(Collected data entries)
[Start of section]

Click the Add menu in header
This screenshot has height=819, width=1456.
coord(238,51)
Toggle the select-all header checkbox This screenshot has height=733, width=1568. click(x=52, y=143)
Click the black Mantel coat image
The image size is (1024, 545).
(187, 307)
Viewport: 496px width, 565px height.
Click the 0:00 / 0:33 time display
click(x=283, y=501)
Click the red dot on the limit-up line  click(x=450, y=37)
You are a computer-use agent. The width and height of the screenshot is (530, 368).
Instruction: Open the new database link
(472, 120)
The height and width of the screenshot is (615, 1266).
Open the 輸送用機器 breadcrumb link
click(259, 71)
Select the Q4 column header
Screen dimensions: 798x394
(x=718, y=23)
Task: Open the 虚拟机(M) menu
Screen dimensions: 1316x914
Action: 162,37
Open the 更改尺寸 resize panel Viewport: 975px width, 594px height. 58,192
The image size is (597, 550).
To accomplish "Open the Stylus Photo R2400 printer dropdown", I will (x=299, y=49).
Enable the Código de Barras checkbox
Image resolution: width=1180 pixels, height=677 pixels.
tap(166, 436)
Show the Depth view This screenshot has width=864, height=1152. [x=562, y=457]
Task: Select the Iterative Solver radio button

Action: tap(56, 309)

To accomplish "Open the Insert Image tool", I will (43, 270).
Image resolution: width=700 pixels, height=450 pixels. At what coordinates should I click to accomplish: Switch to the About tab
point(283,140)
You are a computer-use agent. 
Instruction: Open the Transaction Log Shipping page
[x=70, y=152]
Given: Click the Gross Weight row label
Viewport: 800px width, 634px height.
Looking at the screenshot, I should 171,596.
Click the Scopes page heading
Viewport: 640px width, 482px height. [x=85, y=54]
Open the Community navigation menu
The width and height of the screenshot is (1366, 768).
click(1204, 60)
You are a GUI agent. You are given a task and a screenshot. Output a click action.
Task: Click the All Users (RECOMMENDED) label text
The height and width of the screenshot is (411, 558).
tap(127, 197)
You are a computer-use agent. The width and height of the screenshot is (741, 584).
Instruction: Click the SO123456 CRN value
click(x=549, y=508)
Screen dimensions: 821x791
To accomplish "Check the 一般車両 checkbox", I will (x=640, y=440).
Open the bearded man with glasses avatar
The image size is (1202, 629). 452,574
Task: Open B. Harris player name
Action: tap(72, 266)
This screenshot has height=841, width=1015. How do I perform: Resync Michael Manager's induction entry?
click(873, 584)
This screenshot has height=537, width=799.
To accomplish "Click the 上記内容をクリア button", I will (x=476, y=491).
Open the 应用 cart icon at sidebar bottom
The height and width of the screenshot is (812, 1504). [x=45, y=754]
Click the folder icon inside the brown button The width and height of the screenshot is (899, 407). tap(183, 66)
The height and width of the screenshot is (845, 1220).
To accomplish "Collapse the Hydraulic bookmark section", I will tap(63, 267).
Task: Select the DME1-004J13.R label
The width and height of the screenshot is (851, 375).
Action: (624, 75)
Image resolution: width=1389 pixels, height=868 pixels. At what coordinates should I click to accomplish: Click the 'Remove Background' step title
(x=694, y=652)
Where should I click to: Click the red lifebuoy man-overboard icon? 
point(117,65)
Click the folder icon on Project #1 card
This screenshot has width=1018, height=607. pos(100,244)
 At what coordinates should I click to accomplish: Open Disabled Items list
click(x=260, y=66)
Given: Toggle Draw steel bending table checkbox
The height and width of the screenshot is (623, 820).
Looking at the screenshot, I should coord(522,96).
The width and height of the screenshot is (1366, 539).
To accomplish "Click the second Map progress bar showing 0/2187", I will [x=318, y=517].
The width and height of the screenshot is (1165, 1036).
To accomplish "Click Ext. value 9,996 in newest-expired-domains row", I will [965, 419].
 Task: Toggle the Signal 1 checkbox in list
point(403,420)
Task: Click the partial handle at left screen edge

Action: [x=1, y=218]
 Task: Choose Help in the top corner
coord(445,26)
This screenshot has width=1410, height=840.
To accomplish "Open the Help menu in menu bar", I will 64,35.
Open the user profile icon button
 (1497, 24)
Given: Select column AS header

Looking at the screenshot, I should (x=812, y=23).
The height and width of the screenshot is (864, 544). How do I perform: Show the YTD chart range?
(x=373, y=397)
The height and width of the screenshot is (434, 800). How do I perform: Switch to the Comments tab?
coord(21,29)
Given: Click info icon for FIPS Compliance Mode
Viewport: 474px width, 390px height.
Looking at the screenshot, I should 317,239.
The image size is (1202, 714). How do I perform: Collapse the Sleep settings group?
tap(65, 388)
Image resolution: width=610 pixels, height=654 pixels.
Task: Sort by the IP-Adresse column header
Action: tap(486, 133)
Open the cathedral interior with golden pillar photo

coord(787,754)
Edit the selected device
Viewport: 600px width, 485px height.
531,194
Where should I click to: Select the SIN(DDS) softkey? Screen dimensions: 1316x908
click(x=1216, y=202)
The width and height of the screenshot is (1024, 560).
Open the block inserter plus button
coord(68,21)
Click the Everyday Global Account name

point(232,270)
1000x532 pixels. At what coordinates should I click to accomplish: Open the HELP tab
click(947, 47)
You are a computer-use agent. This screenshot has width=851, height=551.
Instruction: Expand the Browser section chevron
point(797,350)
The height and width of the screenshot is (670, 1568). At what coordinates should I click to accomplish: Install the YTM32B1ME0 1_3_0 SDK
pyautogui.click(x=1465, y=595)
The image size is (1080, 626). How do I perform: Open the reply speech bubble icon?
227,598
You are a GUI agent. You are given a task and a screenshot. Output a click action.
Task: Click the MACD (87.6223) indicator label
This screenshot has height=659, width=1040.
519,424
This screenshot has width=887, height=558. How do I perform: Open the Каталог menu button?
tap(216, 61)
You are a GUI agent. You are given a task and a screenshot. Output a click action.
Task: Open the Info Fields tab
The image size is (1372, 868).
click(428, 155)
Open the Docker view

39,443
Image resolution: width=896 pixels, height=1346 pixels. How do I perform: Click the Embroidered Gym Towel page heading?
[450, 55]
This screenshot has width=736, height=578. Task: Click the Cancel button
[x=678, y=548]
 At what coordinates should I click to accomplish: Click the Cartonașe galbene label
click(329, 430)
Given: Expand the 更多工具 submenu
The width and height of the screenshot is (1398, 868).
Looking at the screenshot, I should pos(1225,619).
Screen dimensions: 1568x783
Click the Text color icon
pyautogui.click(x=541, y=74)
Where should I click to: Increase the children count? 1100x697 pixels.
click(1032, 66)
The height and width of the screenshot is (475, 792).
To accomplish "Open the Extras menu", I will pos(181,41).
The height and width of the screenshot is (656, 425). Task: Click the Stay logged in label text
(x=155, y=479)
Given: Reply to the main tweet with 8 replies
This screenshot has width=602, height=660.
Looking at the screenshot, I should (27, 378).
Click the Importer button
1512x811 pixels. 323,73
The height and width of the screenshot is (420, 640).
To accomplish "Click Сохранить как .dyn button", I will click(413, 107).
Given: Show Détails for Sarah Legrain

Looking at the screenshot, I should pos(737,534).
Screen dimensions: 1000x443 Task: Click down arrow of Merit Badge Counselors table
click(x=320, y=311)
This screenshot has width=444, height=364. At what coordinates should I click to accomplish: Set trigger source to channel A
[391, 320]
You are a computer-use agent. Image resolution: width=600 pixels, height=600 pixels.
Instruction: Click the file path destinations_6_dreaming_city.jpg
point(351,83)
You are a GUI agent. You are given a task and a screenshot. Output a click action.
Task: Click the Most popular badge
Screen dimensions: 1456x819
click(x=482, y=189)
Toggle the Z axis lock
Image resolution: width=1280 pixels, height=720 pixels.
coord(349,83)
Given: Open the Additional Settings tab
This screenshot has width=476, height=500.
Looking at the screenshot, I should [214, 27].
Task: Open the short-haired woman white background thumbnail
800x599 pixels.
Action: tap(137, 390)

[End of section]

▶ What this task involves
Copy all of the data. Keep every word exactly as it is.

▶ Solution to the exercise
Click the Add menu in header
This screenshot has height=819, width=1456.
coord(238,51)
Toggle the select-all header checkbox This screenshot has height=733, width=1568. click(x=52, y=143)
Click the black Mantel coat image
The image size is (1024, 545).
(187, 307)
Viewport: 496px width, 565px height.
Click the 0:00 / 0:33 time display
click(x=283, y=501)
Click the red dot on the limit-up line  click(x=450, y=37)
You are a computer-use agent. The width and height of the screenshot is (530, 368).
Instruction: Open the new database link
(472, 120)
The height and width of the screenshot is (615, 1266).
Open the 輸送用機器 breadcrumb link
click(259, 71)
Select the Q4 column header
Screen dimensions: 798x394
(x=718, y=23)
Task: Open the 虚拟机(M) menu
Screen dimensions: 1316x914
Action: 162,37
Open the 更改尺寸 resize panel Viewport: 975px width, 594px height. 58,192
The image size is (597, 550).
To accomplish "Open the Stylus Photo R2400 printer dropdown", I will (x=299, y=49).
Enable the Código de Barras checkbox
Image resolution: width=1180 pixels, height=677 pixels.
tap(166, 436)
Show the Depth view This screenshot has width=864, height=1152. [x=562, y=457]
Task: Select the Iterative Solver radio button

Action: tap(56, 309)

To accomplish "Open the Insert Image tool", I will (43, 270).
Image resolution: width=700 pixels, height=450 pixels. At what coordinates should I click to accomplish: Switch to the About tab
point(283,140)
You are a computer-use agent. 
Instruction: Open the Transaction Log Shipping page
[x=70, y=152]
Given: Click the Gross Weight row label
Viewport: 800px width, 634px height.
Looking at the screenshot, I should 171,596.
Click the Scopes page heading
Viewport: 640px width, 482px height. [x=85, y=54]
Open the Community navigation menu
The width and height of the screenshot is (1366, 768).
click(1204, 60)
You are a GUI agent. You are given a task and a screenshot. Output a click action.
Task: Click the All Users (RECOMMENDED) label text
The height and width of the screenshot is (411, 558).
tap(127, 197)
You are a computer-use agent. The width and height of the screenshot is (741, 584).
Instruction: Click the SO123456 CRN value
click(x=549, y=508)
Screen dimensions: 821x791
To accomplish "Check the 一般車両 checkbox", I will (x=640, y=440).
Open the bearded man with glasses avatar
The image size is (1202, 629). 452,574
Task: Open B. Harris player name
Action: tap(72, 266)
This screenshot has height=841, width=1015. How do I perform: Resync Michael Manager's induction entry?
click(873, 584)
This screenshot has height=537, width=799.
To accomplish "Click the 上記内容をクリア button", I will (x=476, y=491).
Open the 应用 cart icon at sidebar bottom
The height and width of the screenshot is (812, 1504). [x=45, y=754]
Click the folder icon inside the brown button The width and height of the screenshot is (899, 407). tap(183, 66)
The height and width of the screenshot is (845, 1220).
To accomplish "Collapse the Hydraulic bookmark section", I will tap(63, 267).
Task: Select the DME1-004J13.R label
The width and height of the screenshot is (851, 375).
Action: (624, 75)
Image resolution: width=1389 pixels, height=868 pixels. At what coordinates should I click to accomplish: Click the 'Remove Background' step title
(x=694, y=652)
Where should I click to: Click the red lifebuoy man-overboard icon? 
point(117,65)
Click the folder icon on Project #1 card
This screenshot has width=1018, height=607. pos(100,244)
 At what coordinates should I click to accomplish: Open Disabled Items list
click(x=260, y=66)
Given: Toggle Draw steel bending table checkbox
The height and width of the screenshot is (623, 820).
Looking at the screenshot, I should coord(522,96).
The width and height of the screenshot is (1366, 539).
To accomplish "Click the second Map progress bar showing 0/2187", I will [x=318, y=517].
The width and height of the screenshot is (1165, 1036).
To accomplish "Click Ext. value 9,996 in newest-expired-domains row", I will [965, 419].
 Task: Toggle the Signal 1 checkbox in list
point(403,420)
Task: Click the partial handle at left screen edge

Action: [x=1, y=218]
 Task: Choose Help in the top corner
coord(445,26)
This screenshot has width=1410, height=840.
To accomplish "Open the Help menu in menu bar", I will 64,35.
Open the user profile icon button
 (1497, 24)
Given: Select column AS header

Looking at the screenshot, I should (x=812, y=23).
The height and width of the screenshot is (864, 544). How do I perform: Show the YTD chart range?
(x=373, y=397)
The height and width of the screenshot is (434, 800). How do I perform: Switch to the Comments tab?
coord(21,29)
Given: Click info icon for FIPS Compliance Mode
Viewport: 474px width, 390px height.
Looking at the screenshot, I should 317,239.
The image size is (1202, 714). How do I perform: Collapse the Sleep settings group?
tap(65, 388)
Image resolution: width=610 pixels, height=654 pixels.
Task: Sort by the IP-Adresse column header
Action: tap(486, 133)
Open the cathedral interior with golden pillar photo

coord(787,754)
Edit the selected device
Viewport: 600px width, 485px height.
531,194
Where should I click to: Select the SIN(DDS) softkey? Screen dimensions: 1316x908
click(x=1216, y=202)
The width and height of the screenshot is (1024, 560).
Open the block inserter plus button
coord(68,21)
Click the Everyday Global Account name

point(232,270)
1000x532 pixels. At what coordinates should I click to accomplish: Open the HELP tab
click(947, 47)
You are a computer-use agent. This screenshot has width=851, height=551.
Instruction: Expand the Browser section chevron
point(797,350)
The height and width of the screenshot is (670, 1568). At what coordinates should I click to accomplish: Install the YTM32B1ME0 1_3_0 SDK
pyautogui.click(x=1465, y=595)
The image size is (1080, 626). How do I perform: Open the reply speech bubble icon?
227,598
You are a GUI agent. You are given a task and a screenshot. Output a click action.
Task: Click the MACD (87.6223) indicator label
This screenshot has height=659, width=1040.
519,424
This screenshot has width=887, height=558. How do I perform: Open the Каталог menu button?
tap(216, 61)
You are a GUI agent. You are given a task and a screenshot. Output a click action.
Task: Open the Info Fields tab
The image size is (1372, 868).
click(428, 155)
Open the Docker view

39,443
Image resolution: width=896 pixels, height=1346 pixels. How do I perform: Click the Embroidered Gym Towel page heading?
[450, 55]
This screenshot has width=736, height=578. Task: Click the Cancel button
[x=678, y=548]
 At what coordinates should I click to accomplish: Click the Cartonașe galbene label
click(329, 430)
Given: Expand the 更多工具 submenu
The width and height of the screenshot is (1398, 868).
Looking at the screenshot, I should pos(1225,619).
Screen dimensions: 1568x783
Click the Text color icon
pyautogui.click(x=541, y=74)
Where should I click to: Increase the children count? 1100x697 pixels.
click(1032, 66)
The height and width of the screenshot is (475, 792).
To accomplish "Open the Extras menu", I will pos(181,41).
The height and width of the screenshot is (656, 425). Task: Click the Stay logged in label text
(x=155, y=479)
Given: Reply to the main tweet with 8 replies
This screenshot has width=602, height=660.
Looking at the screenshot, I should (27, 378).
Click the Importer button
1512x811 pixels. 323,73
The height and width of the screenshot is (420, 640).
To accomplish "Click Сохранить как .dyn button", I will click(413, 107).
Given: Show Détails for Sarah Legrain

Looking at the screenshot, I should pos(737,534).
Screen dimensions: 1000x443 Task: Click down arrow of Merit Badge Counselors table
click(x=320, y=311)
This screenshot has width=444, height=364. At what coordinates should I click to accomplish: Set trigger source to channel A
[391, 320]
You are a computer-use agent. Image resolution: width=600 pixels, height=600 pixels.
Instruction: Click the file path destinations_6_dreaming_city.jpg
point(351,83)
You are a GUI agent. You are given a task and a screenshot. Output a click action.
Task: Click the Most popular badge
Screen dimensions: 1456x819
click(x=482, y=189)
Toggle the Z axis lock
Image resolution: width=1280 pixels, height=720 pixels.
coord(349,83)
Given: Open the Additional Settings tab
This screenshot has width=476, height=500.
Looking at the screenshot, I should [214, 27].
Task: Open the short-haired woman white background thumbnail
800x599 pixels.
Action: tap(137, 390)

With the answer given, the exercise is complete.